If I had done both villages, my trip from Anchorage to Barrow, Wainwright and Point Lay would have cost me more than the round trip I had pending that would take me from Anchorage to Bangalore, India.
HOW RIDICULOUS IS THAT??????
In the photo above, the airplane is landing in Atqasuk, enroute to Wainwright.
For you in the south, please remember, no roads connect the villages of the Arctic to each other.
Whyborn Nungasuk boarded the plane in Atqasuk, headed for Wainwright. For those of you who have read Gift of the Whale, Whyborn is the man who organized the search for Harry Norton. He is one of those people that I am always glad to see. I thought he must be going to do a little whaling, because Atqasuk is a land-locked village and Whyborn has often whaled in Wainwright.
"You headed to Wainwright to go whaling?" I asked.
"Not whaling," he said, "to talk about Jesus."
That night, they were having the regularly scheduled Wednesday singspiration at the Wainwright Presbyterian Church. I stopped by, to listen the listen to the gospel singing.
At a certain point, Whyborn got up to make a testimony. He told of a recent fall whale hunt that he been on in Barrow. A whale had been taken, and then roped to the boats that would pull it the landing site. Whyborn was in one of those boats, but something went wrong and he was accidently jerked out out of that boat by the rope and into the water.
He went under, and he stayed under long enough to begin to drown, perhaps to drown altogether.
As he drowned, he found himself in a pleasant, warm, place. "There were beautiful flowers, and beautiful butterflies, flying," he said. "Jesus was there."
Whyborn liked that place. He was glad to have arrived.
Then hands took hold of his parka and pulled him out of the water. Those who pulled him out revived him.
When he came too and saw that he was still alive, Whyborn looked at his brother, who had helped to save him.
"Why did you bring me back?" he asked.
"Death," Whyborn said, "holds no fear for me now."
My wrist was still in a brace. My shoulder still hurt 100 percent of the time and felt fragile to me. I had a fear that I could not stand up to the rigors of the whaling life. I did not plan to go on the ice.
But on April 30, Jason headed out to make a boat ramp where the lead had briefly been, where he hoped it would open again. His younger sister had been planning to go out and help, but she had hurt her wrist, and couldn't.

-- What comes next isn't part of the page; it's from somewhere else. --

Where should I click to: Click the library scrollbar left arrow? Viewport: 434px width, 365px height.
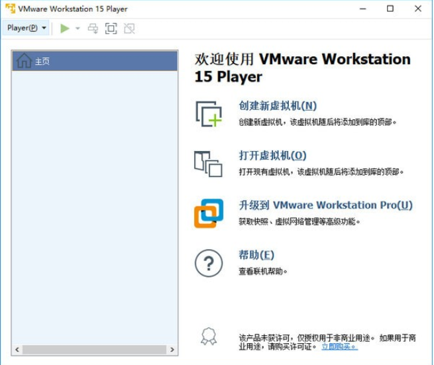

So a snowmachine was available. I climbed on that snowmachine and found that if I did not grip the throttle in the usual way but pushed it forward with my thumb supported against my brace, I could drive it. At first, I tried to fit a glove over my hand and brace, but the weather was so warm that I found I didn't even need the glove so I took it off.
The fellow with the red on his hat in the background, that's Iceberg 14 co-whaling captain Jason Ahmaogak. The young man chucking the block of ice out of the boat ramp is Jerry Ahmaogak.
This would prove to be one of the hardest whaling seasons on record, all up and down the Arctic coast.
But in June, well after the hunt would normally have ended, Jason would guide the Iceberg 14 boat to the only whale that Wainwright would land. Jerry would harpoon it. Young Benny Ahmaogak, who is also out here building the boat ramp, would fire the shoulder gun.